:: DATA TO USE

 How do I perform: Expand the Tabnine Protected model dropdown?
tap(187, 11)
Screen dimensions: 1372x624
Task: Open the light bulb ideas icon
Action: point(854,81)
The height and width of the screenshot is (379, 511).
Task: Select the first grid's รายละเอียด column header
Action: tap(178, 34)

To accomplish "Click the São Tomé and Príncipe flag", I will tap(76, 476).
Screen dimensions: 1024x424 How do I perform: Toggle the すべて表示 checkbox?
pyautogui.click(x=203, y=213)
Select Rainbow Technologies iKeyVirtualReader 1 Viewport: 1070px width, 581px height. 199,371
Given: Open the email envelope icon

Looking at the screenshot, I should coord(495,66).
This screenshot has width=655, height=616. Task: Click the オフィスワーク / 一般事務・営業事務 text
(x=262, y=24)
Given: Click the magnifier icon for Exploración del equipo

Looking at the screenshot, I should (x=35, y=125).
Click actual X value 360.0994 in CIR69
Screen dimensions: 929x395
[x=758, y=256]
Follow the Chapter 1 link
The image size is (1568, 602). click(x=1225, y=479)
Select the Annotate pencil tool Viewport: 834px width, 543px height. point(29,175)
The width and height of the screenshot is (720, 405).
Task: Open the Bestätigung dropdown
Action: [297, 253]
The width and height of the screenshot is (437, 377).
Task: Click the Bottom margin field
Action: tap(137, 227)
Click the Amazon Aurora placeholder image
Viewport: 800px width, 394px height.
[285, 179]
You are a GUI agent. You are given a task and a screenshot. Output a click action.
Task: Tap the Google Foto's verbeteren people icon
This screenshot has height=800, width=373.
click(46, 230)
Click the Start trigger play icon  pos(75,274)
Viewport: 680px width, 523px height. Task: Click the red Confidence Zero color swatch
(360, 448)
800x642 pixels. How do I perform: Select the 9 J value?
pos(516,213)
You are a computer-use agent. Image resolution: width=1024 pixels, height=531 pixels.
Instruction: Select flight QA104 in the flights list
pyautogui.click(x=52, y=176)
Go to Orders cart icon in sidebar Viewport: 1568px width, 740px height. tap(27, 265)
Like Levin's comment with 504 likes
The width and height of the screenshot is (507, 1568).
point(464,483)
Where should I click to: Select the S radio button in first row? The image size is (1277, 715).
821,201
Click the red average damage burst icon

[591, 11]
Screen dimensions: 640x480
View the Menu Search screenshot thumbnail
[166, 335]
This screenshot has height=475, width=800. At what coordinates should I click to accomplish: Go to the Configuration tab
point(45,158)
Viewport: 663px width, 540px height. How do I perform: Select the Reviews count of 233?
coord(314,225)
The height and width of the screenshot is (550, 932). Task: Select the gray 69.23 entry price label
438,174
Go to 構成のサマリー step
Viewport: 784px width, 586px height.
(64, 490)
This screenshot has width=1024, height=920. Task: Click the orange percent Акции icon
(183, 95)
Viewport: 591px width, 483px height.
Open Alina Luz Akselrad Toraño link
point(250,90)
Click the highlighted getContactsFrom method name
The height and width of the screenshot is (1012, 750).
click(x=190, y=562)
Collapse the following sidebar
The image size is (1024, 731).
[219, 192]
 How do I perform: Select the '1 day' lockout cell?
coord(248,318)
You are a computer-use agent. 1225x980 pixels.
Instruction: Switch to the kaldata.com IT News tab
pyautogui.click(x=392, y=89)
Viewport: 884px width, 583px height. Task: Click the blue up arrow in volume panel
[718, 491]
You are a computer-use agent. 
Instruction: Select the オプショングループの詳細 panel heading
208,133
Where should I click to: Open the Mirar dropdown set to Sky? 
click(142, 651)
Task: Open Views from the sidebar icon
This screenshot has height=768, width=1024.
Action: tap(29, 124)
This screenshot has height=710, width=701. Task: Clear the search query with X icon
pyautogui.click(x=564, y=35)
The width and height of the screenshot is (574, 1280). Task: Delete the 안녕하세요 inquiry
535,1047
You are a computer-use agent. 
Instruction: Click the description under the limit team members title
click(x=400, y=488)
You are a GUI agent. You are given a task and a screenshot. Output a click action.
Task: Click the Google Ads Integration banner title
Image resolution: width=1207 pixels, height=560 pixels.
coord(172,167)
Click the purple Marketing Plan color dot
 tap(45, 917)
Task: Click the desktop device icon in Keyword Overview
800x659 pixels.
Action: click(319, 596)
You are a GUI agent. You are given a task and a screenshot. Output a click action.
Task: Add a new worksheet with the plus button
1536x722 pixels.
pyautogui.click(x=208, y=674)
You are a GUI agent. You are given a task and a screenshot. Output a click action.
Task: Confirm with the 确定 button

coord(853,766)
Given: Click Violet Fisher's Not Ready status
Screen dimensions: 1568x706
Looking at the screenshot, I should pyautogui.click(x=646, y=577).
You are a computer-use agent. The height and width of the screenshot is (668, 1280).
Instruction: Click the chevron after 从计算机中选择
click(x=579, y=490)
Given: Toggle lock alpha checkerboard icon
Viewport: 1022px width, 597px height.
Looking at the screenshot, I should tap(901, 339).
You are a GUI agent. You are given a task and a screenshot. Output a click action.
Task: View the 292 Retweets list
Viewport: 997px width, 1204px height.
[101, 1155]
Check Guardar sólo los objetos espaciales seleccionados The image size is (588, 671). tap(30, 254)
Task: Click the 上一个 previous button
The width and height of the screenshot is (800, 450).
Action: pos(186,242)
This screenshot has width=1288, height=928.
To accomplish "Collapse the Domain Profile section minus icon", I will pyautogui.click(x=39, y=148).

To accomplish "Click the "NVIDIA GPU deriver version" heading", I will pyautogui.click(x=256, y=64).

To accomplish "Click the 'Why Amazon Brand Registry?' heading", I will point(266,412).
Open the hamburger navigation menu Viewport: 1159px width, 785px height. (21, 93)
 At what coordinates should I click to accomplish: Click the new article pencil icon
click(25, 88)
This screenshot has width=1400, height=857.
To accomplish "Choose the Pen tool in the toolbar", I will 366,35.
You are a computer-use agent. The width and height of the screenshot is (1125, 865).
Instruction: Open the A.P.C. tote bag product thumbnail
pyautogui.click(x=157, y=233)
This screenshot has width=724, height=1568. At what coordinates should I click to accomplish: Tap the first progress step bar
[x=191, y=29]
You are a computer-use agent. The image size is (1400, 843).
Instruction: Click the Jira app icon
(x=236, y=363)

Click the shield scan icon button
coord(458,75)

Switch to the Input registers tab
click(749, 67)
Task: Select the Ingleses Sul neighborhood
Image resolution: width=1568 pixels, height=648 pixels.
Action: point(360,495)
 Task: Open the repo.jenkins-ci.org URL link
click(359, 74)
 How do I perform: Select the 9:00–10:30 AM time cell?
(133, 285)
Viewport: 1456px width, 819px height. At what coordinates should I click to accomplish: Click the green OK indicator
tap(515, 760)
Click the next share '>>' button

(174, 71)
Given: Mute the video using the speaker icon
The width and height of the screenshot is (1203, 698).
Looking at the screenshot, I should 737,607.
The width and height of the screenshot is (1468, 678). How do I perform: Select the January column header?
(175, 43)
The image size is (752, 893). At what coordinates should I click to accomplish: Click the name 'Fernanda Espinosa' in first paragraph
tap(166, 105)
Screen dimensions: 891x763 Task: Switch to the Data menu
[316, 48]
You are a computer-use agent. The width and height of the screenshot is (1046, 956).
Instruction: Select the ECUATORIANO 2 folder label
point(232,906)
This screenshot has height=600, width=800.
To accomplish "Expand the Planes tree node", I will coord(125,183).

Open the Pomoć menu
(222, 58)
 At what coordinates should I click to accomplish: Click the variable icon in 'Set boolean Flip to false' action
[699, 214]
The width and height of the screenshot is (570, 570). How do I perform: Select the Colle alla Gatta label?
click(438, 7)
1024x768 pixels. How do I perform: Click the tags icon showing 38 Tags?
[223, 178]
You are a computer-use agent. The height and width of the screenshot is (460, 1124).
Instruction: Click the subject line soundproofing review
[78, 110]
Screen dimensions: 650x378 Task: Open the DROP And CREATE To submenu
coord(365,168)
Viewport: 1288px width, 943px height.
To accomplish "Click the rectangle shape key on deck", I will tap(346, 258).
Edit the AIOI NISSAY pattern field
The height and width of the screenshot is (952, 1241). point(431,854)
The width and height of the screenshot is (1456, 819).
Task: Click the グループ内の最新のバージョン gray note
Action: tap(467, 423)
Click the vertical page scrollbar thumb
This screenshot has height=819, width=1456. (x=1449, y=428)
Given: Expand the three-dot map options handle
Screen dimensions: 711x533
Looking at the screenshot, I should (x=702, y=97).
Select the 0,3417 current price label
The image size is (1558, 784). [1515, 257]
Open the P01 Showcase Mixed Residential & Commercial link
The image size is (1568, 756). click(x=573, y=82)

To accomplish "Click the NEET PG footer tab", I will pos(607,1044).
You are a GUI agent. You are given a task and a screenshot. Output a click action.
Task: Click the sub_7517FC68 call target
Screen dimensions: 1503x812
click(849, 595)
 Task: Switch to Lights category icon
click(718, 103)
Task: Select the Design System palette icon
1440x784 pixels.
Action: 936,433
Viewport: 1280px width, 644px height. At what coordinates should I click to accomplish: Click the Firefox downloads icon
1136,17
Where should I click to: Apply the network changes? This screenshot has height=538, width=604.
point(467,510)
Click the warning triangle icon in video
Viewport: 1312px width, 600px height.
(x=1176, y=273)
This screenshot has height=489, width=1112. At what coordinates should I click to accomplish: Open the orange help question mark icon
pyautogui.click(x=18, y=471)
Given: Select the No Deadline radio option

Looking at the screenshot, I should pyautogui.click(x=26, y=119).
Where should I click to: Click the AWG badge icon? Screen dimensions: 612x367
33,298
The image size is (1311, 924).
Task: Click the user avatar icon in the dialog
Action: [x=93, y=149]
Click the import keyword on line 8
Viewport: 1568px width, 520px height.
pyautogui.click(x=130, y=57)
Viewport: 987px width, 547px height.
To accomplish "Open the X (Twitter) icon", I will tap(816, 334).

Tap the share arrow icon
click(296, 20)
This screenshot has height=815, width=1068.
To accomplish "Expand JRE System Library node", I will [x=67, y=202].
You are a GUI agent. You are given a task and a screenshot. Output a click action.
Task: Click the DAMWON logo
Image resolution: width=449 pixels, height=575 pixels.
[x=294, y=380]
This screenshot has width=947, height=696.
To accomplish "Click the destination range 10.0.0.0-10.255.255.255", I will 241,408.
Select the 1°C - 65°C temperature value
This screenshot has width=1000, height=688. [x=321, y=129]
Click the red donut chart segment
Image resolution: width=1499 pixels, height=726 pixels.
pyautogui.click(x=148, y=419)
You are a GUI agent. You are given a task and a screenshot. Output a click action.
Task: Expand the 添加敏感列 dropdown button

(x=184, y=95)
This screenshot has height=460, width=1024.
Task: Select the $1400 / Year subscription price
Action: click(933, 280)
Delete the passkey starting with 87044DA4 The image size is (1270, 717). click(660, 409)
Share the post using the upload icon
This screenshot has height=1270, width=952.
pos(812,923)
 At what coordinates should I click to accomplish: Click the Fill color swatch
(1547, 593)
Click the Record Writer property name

::::

- **ACTIVITY**
In the entries above, find every line with the word "System" and list it.

- **TASK OUTPUT**
Task: Select the Design System palette icon
To accomplish "Expand JRE System Library node", I will [x=67, y=202].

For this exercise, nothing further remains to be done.